失恋相手と今日からニセモノ夫婦はじめます~愛なき結婚をした警視正に実は溺愛されていました~
 せっかくここまで来たので、せめてコンシェルジュに聞いてみようとエントランスに向かった。

 え?

 しかし、その足がすぐに止まる。すぐ目の前には、ずっと会いたくてたまらなかった光輝さんが歩いていた。そして、その隣にはなぜか千恵さんの姿があった。

 なん、で?

 見間違いを疑う。できれば夢であってほしい。けれど、私の前を歩くふたりは、まぎれもなく光輝さんと千恵さんだ。

 並ぶ、と言うにしてはずいぶんと距離が近い。ふと千恵さんが甘えるように光輝さんの腕に自身の腕を絡めるのが見え、心臓が跳ねる。

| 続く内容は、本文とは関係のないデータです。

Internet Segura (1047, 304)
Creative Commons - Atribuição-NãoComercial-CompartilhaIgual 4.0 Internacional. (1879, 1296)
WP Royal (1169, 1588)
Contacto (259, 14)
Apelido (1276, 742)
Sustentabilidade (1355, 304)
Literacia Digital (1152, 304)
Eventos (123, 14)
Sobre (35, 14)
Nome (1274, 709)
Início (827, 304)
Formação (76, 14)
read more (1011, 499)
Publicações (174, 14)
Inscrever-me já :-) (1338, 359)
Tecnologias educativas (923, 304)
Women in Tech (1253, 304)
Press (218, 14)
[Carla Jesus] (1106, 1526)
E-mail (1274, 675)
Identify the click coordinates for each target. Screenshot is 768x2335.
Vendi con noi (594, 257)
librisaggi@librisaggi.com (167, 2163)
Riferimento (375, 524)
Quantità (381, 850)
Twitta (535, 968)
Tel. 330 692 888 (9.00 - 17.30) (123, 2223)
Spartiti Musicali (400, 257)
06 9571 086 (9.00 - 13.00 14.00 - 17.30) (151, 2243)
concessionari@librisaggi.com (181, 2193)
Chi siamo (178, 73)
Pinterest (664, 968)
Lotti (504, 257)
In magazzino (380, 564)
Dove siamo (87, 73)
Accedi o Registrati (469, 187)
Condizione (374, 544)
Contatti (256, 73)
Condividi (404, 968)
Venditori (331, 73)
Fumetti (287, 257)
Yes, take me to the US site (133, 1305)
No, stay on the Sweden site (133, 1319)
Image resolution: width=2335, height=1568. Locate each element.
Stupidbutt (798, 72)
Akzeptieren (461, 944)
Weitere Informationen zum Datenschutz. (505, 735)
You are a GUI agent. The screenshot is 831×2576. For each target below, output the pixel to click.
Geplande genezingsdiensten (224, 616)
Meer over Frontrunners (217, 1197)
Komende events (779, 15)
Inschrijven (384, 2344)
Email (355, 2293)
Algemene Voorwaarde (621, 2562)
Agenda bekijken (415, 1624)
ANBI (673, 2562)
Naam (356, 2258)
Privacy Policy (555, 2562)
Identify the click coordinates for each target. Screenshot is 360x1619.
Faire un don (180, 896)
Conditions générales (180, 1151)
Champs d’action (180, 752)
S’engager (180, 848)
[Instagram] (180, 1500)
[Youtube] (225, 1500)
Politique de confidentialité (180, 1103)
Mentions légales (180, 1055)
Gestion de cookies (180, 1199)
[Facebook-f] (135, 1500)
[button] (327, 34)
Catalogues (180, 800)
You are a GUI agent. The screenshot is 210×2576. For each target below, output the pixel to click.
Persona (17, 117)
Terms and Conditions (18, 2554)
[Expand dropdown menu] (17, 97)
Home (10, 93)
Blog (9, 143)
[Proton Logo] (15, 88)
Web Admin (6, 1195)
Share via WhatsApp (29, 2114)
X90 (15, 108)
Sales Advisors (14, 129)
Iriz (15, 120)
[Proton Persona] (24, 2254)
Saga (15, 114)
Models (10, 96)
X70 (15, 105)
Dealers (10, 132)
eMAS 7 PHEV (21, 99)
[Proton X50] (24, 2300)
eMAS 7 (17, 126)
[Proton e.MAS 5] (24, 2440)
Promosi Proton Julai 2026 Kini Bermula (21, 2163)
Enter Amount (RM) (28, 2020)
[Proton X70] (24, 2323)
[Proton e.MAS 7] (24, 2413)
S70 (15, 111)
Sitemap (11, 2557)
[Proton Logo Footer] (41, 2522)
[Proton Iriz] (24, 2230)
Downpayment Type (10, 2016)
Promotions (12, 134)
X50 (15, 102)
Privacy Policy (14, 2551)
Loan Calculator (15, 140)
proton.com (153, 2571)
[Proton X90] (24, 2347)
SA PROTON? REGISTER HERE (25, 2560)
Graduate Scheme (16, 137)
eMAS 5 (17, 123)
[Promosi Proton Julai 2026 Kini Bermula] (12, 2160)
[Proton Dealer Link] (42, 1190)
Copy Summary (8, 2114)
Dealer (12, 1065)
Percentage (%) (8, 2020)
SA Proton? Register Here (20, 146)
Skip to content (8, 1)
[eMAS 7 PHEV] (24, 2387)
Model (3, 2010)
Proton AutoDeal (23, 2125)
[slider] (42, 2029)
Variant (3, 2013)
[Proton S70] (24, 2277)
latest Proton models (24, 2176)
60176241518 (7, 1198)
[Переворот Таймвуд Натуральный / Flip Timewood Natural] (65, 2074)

 光輝さんは振りほどこうとせず、千恵さんにされるがままだ。

 逆に私は、足を縫いつけられたようにその場を動けなくなり、距離ができるふたりの背中をひたすら見つめる。

 やがてふたりはマンションに入っていった。

 どうして、光輝さんと千恵さんが?

 受け入れたくなくて、目の前で起きた事態を拒否したくなるが、事実だ。

 光輝さんが私と別々に暮らすのを提案したのは、千恵さんと過ごすため?

『彼は最終的に私を選ぶので、それまで光輝さんをよろしくお願いします』

 もしかして光輝さんは、とっくに私との結婚を終わらせる算段で、千恵さんとの結婚を思い描いていたのかな?

 そうだとしても、納得すると決めていた。けれど現実を目のあたりにして、動揺が隠しきれない。

 あのときは……どうしたんだっけ?

 光輝さんに捨てられたチョコレートを見つけたとき、あふれそうになる涙を必死にこらえて走り去ったのを覚えている。